# Project Title:
**AI Guardian: An AI-Powered Consumer Protection Assistant**

## Project Overview:
The AI Guardian project aims to develop an AI-powered assistant designed to help consumers navigate the digital marketplace safely and confidently. The assistant will focus on providing reliable information, detecting scams and misinformation, and offering support for consumer rights and redress mechanisms.

## Key Features:
1. **Trustworthy Information Source**:
   - **Verified Answers**: Use natural language processing (NLP) to provide consumers with verified and citation-backed answers to their queries.
   - **Bias Detection**: Implement algorithms to detect and mitigate regional or cultural biases in information provided.
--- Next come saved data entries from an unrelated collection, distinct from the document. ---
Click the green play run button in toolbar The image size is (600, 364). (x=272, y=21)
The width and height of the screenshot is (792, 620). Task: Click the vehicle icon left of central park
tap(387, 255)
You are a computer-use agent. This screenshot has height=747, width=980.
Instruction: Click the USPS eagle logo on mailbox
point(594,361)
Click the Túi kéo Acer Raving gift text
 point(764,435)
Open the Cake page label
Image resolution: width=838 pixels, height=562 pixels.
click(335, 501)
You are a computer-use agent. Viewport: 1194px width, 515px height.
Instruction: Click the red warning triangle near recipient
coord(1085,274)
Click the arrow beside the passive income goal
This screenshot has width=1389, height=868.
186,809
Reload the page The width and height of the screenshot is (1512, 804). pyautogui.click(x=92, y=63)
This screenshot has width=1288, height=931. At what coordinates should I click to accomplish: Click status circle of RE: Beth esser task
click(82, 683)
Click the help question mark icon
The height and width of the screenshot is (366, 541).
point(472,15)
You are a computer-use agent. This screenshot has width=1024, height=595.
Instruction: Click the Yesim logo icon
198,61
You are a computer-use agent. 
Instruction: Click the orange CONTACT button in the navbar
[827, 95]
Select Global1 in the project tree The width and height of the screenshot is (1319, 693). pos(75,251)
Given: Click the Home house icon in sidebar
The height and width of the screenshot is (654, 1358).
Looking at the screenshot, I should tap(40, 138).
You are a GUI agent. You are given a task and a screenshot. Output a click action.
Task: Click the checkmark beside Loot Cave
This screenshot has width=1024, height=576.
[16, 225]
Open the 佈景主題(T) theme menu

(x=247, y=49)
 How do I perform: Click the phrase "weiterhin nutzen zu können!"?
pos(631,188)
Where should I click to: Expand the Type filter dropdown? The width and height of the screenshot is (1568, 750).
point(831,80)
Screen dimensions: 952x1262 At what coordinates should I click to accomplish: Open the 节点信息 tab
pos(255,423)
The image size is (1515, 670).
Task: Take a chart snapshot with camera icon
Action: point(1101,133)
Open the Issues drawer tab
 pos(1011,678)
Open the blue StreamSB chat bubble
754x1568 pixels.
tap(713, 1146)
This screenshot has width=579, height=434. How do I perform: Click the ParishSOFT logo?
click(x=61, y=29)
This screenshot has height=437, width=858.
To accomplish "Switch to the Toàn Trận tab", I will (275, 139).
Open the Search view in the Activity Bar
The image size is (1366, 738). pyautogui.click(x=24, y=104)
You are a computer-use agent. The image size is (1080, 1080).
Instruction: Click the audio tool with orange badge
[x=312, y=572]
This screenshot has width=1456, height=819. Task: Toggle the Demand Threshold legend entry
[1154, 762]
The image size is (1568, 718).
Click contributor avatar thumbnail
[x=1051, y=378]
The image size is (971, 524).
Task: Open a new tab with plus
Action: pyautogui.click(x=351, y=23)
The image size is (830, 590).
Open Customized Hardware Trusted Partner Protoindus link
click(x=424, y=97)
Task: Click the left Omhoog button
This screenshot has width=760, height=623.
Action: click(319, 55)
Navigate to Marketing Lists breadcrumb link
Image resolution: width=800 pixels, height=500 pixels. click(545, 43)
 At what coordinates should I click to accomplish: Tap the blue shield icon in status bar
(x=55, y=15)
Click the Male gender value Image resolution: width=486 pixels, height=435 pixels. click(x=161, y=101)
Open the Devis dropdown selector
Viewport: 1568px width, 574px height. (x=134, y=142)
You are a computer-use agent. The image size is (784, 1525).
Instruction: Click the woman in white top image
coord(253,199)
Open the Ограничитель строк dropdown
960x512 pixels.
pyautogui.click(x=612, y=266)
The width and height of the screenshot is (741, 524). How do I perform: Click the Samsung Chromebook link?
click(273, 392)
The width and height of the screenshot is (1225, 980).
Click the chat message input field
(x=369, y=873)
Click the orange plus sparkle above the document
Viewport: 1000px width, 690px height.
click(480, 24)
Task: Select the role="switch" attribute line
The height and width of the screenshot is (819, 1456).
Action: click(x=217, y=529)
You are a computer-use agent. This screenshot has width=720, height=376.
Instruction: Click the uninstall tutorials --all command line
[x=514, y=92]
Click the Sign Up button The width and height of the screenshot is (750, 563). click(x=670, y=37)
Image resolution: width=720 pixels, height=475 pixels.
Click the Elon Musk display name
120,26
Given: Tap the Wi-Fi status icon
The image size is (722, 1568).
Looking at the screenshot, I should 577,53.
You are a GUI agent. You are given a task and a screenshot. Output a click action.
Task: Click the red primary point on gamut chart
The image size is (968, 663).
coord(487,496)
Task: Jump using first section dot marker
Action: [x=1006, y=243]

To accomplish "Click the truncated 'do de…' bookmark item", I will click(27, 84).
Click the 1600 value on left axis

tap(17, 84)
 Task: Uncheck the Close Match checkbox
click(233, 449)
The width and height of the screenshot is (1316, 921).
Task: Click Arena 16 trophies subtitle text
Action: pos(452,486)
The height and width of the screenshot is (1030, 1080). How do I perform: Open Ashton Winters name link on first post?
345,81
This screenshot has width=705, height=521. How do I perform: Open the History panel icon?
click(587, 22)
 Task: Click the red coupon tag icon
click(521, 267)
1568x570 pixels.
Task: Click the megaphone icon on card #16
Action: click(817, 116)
2. **Scam and Misinformation Detection**:
   - **Real-time Scam Alerts**: Use machine learning to identify and alert users about potential scams in real-time, whether in emails, advertisements, or online shopping platforms.
   - **Misinformation Filtering**: Analyze content from various sources and flag misinformation, providing users with accurate and verified alternatives.

3. **Consumer Rights Education**:
   - **Interactive Learning Modules**: Offer interactive and engaging modules to educate consumers about their rights, especially in relation to AI and digital services.
   - **Guided Redress Mechanisms**: Provide step-by-step guidance on how consumers can seek redress for issues with AI technologies or digital services.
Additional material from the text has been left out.